- Work item
Only the lines below from the one containing "The height and width of the screenshot is (463, 796)." through the one containing "Given: Click the" belong in the answer, set down exactly, with the pictures left out.

- Data

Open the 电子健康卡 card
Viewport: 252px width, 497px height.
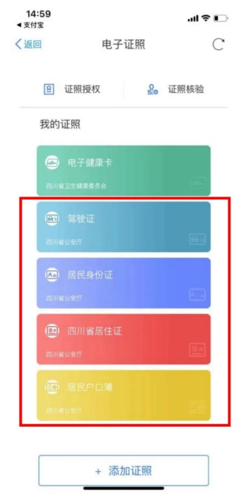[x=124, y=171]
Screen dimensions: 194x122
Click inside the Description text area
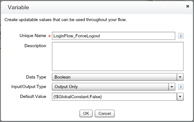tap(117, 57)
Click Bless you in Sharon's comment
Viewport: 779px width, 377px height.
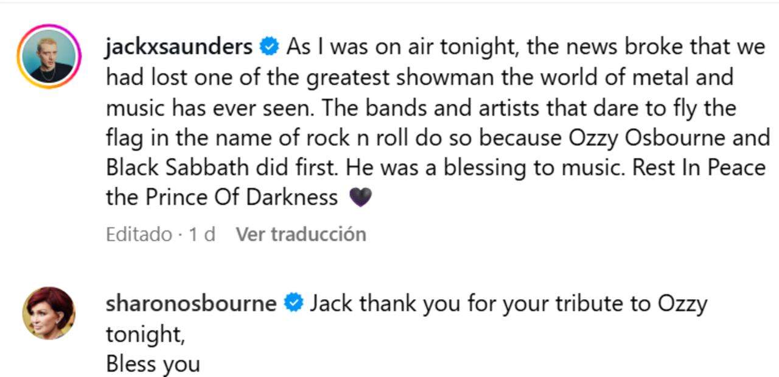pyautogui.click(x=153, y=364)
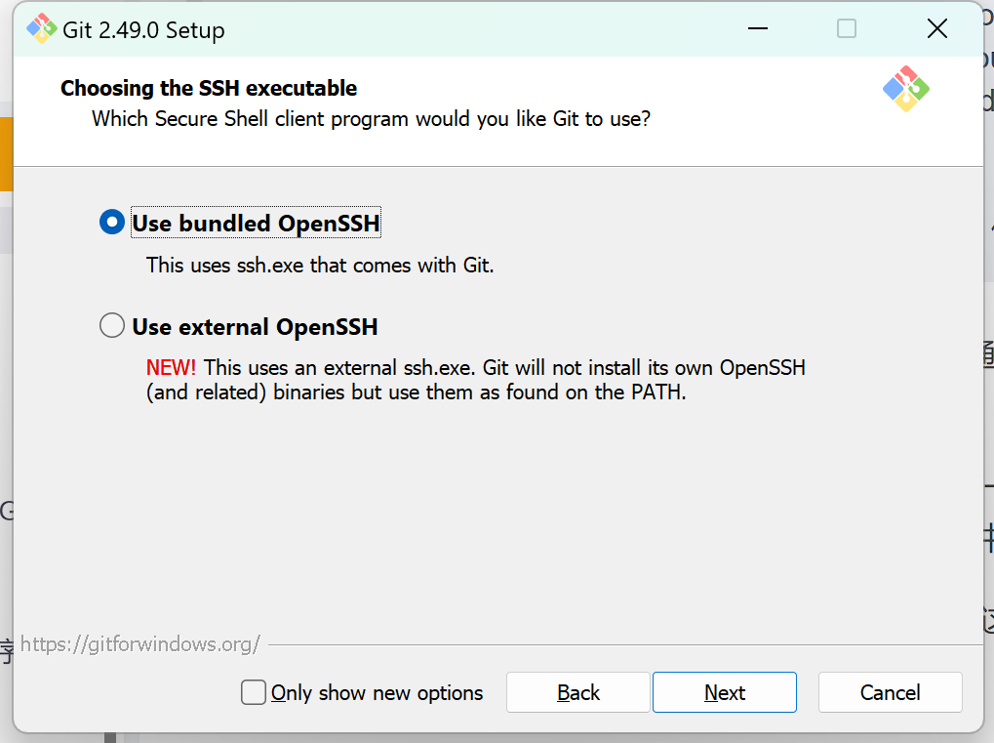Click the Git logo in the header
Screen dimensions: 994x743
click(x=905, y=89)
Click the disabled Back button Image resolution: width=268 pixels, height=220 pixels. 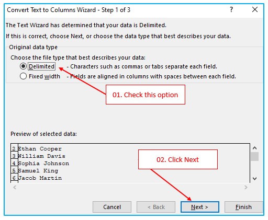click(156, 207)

==

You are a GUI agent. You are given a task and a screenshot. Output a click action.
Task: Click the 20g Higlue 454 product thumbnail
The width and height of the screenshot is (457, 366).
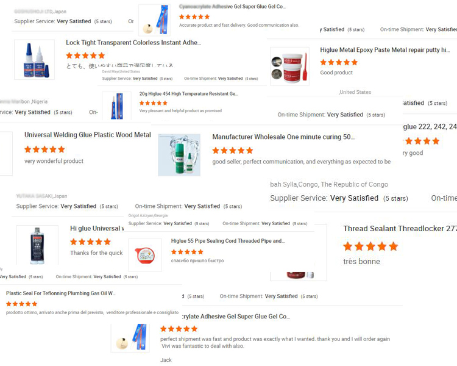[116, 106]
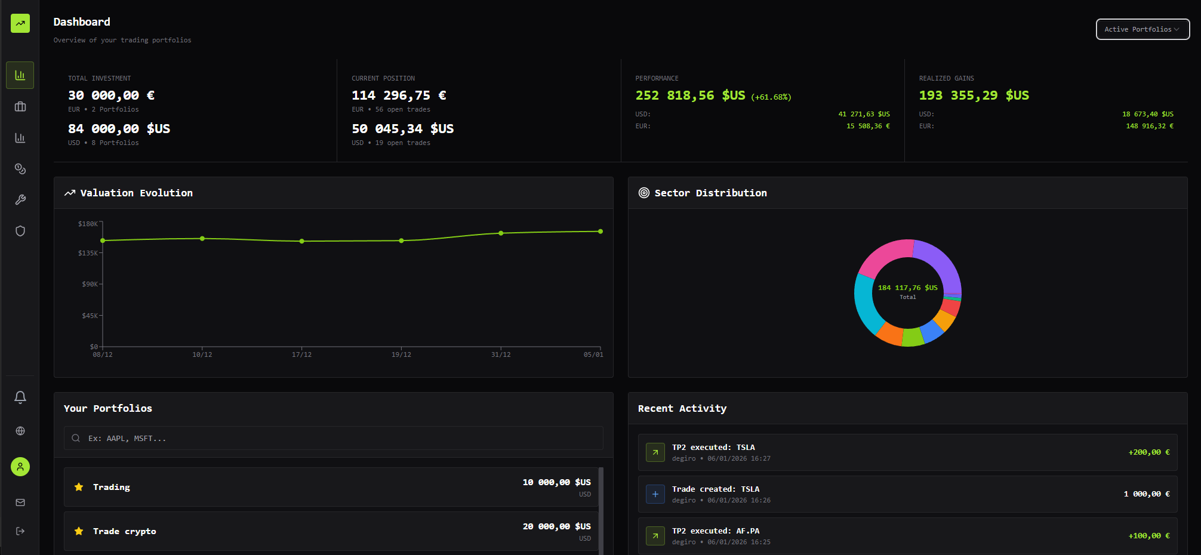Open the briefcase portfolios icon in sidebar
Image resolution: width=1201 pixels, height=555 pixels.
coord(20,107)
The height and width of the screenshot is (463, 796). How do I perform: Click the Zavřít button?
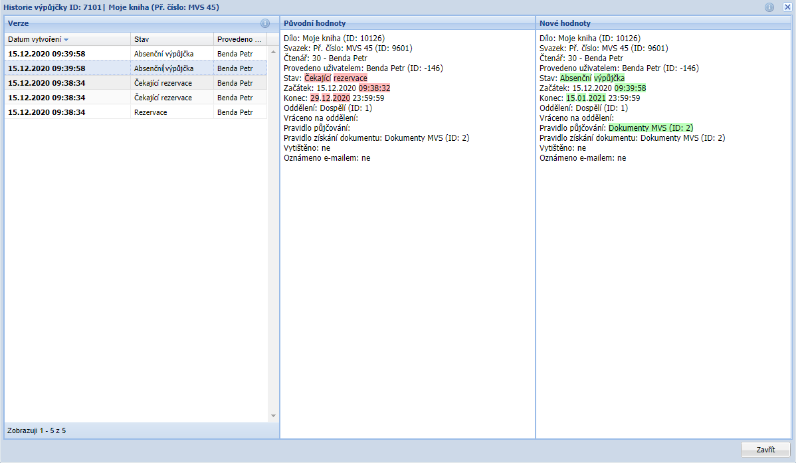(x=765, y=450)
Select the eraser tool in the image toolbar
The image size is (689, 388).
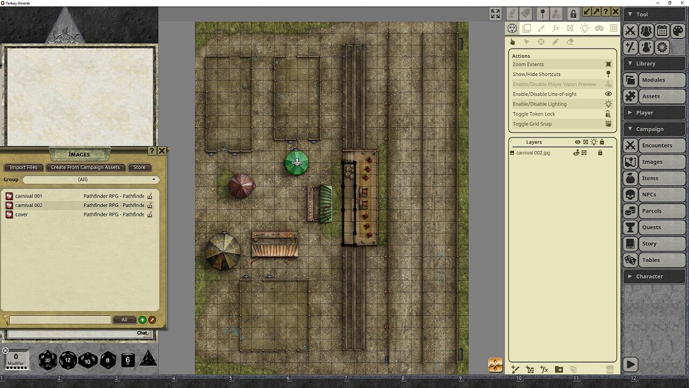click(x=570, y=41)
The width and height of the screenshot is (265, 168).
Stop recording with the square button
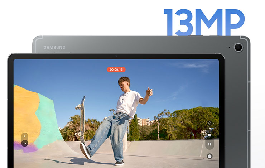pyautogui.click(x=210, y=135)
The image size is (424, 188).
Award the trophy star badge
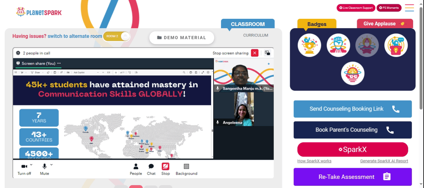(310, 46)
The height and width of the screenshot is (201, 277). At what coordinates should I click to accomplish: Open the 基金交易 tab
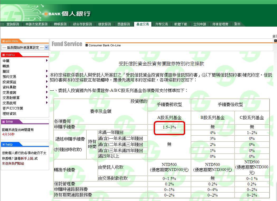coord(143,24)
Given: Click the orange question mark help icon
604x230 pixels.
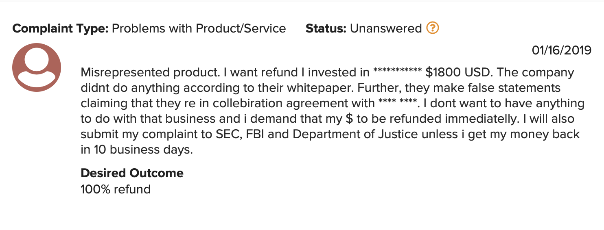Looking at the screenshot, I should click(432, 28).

...

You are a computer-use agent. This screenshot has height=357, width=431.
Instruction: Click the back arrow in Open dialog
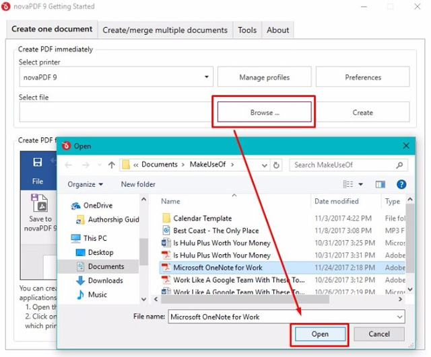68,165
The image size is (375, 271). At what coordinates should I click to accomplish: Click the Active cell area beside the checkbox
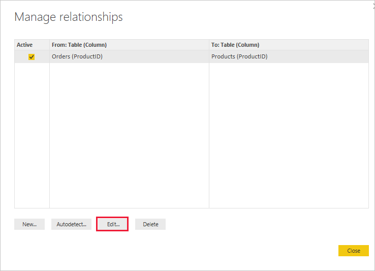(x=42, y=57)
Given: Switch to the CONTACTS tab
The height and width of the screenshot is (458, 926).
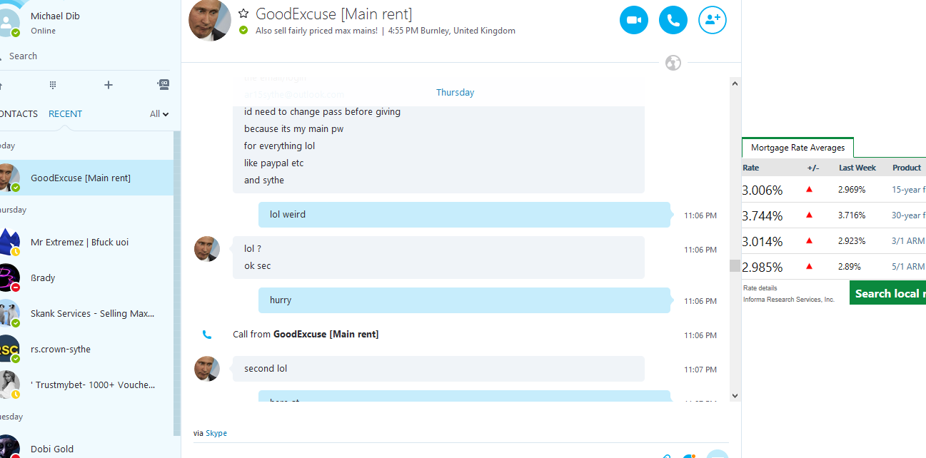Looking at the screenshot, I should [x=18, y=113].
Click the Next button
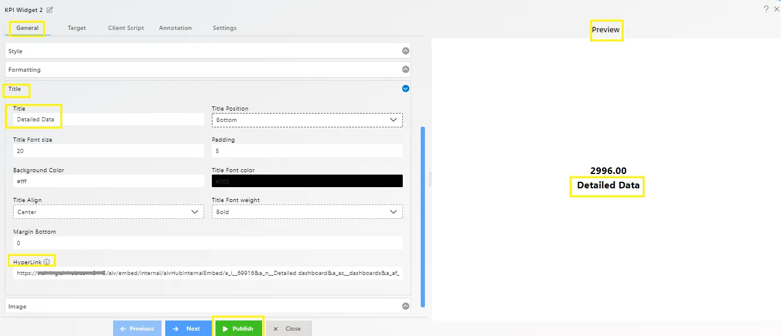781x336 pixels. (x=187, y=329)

- Output below
The height and width of the screenshot is (463, 796). How do I perform: Click the Zavřít button?
(x=765, y=450)
Select the eraser tool in the image toolbar
The image size is (689, 388).
click(x=570, y=41)
The width and height of the screenshot is (265, 168).
Stop recording with the square button
pyautogui.click(x=210, y=135)
The image size is (424, 188).
Award the trophy star badge
(310, 46)
The height and width of the screenshot is (201, 277). At what coordinates should I click to accomplish: Open the 基金交易 tab
coord(143,24)
Given: Click the orange question mark help icon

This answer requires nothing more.